Когда я с моими друзьями пришел на балюстраду, танцы были в разгаре. Под навесом вокруг будки сторожа топтались три пары. Прочие "пары" и "не пары" - глазели, курили, позволяли себе негромкие разговоры. Музыке позволили быть громкой - по классификации начала шестидесятых. По нынешним меркам - тихой. Спокойной, почти идиллической. И молодые люди - курящие, глазеющие и три-пары-танцующие - были людьми спокойными и, по нынешним меркам, неправдоподобно скромными. "Скромных" было человек тридцать. На балюстраде горели фонари. На коктебельском небе светил плафон полной луны. Море в коктебельской бухте искрилось и добродушно ворчало. Лицо Жени-магнитофона отражало счастье: огромный ящик волок из Питера не зря!
Звук пощечины. Оборачиваюсь - мне!
Владимир Марамзин
Самое опасное состояние - состояние безмятежности. Вдруг бац - и в рожу! В твою.
Почудилось, что эта банда - ввалилась, ворвалась, влетела - зело велика! Душегубы орали, рычали, глазами сверкали, ятаганами раз-и, раз-и, раз... размахивали... Ятаганов, впрочем, не было. Численность группировки, выяснилось, пять человек. Но главарь - рослый! Рослый, распорядительный. В атакующем порядке держался в середине и кричал: "Руби провода!". Сметая всех, банда рвалась к магнитофону. Боевая стратегия москалей известна: растеряться, в панике бежать, но у Москвы встать грудью... Так и тут: басмаческий налет разбился о наши груди - мальчиков и девочек. Они тянули к магнитофону лапы - "Руки прочь от Кореи!", - не дотягивались, ударили по лицу девушку, ее лицо им мешало, пытались удушить нас своим перегаром... Но мы выстояли. Выстояли и перешли в наступление, тактическое неумение, по завету маршала Жукова, возместив численностью. И сразу часть налетчиков попала в окружение. Пятая часть. То есть - один. Зато - главарь. Испугался. Как сейчас помню: ужас в лице. Еще бы! Соратники - за пределом кольца, уже и деморализованы и уже не соратники - то есть не ратники. А он - среди молодых и разгневанных: машут кулаками, надрывно орут, вот-вот начнут бить... Тут он вспомнил, что и враг уважает чин врага, и объявил свой чин. Главарь налетчиков оказался директором Дома творчества писателей...

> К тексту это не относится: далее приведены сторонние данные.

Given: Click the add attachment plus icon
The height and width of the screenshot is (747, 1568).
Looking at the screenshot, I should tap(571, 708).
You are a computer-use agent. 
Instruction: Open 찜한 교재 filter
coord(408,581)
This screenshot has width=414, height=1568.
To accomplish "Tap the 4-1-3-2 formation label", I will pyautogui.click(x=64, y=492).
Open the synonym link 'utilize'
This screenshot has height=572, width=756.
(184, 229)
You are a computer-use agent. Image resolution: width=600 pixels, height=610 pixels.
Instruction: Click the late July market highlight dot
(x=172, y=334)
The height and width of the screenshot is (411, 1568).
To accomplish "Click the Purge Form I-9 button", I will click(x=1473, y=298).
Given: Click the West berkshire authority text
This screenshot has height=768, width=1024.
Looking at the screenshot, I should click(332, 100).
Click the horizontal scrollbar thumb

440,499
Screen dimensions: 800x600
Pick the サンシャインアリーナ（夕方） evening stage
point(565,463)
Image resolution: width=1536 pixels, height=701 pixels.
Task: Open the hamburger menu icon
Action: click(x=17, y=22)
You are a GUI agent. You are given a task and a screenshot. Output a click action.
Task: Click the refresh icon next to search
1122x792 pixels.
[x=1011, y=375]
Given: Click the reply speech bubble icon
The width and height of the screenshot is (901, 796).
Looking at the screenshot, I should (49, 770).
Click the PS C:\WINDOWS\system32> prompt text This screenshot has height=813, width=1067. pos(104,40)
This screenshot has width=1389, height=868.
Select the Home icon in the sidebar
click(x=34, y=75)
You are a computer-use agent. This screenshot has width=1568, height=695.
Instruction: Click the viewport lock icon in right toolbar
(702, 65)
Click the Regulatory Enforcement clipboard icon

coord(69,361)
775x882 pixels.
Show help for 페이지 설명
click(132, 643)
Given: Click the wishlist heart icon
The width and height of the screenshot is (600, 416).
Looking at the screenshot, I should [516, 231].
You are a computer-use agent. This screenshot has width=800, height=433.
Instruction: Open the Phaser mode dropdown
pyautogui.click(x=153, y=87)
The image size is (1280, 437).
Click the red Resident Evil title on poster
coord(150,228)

Дальнейшая моя жизнь в литературных аутсайдерах, изгоях и отщепенцах и эта история, когда я, в числе других, укорял литфондовского чиновника, угрожая и кулаками перед его носом размахивая, имеют, по моему ощущению, некую связь - конечно, не причинно-следственную, из-за явного весового несоответствия значимости коктебельского фрагмента и всей моей судьбы, и более походит на связь колесного скрежета с фактом прибытия вагона в тупик на долгий отстой.
Что ни говори, а тогда мы жили в правовом государстве. Мы знали: "моя милиция - меня бережет!". Стоит позвать, стоит ей появиться - она сразу тебя и сбережет. Даже от директора коктебельского Дома творчества. Девушку в лицо ударил, мерзавец! Так мы и кричали: "Милиция! Милиция! Мы сдадим вас в милицию!" - А где она, милиция?
Где милиция - знала челядь. Челядь понеслась к телефону...
Участковый инспектор уже и отужинал, и думал о завтрашнем дне - таком же славном коктебельском денечке, как и сегодняшний. И тут затренькал телефон...
К директору Гаевскому инспектор относился хорошо. Среди многих, кого директор подкармливал, был и он со своей семьей. Иногда он с директором выпивал - что тоже получалось приятно: Гаевский - работник культурного фронта, знаком со "знаменитостями" и такие истории рассказывает, что никогда бы про них и не подумал.
Так что, услышав, в каком затруднении оказался Гаевский, участковый директора пожалел. Однако численность тунеядцев, стиляг и моральных уродов, если верить голосу нетрезвого сантехника Толяна, такова, что соваться глупо.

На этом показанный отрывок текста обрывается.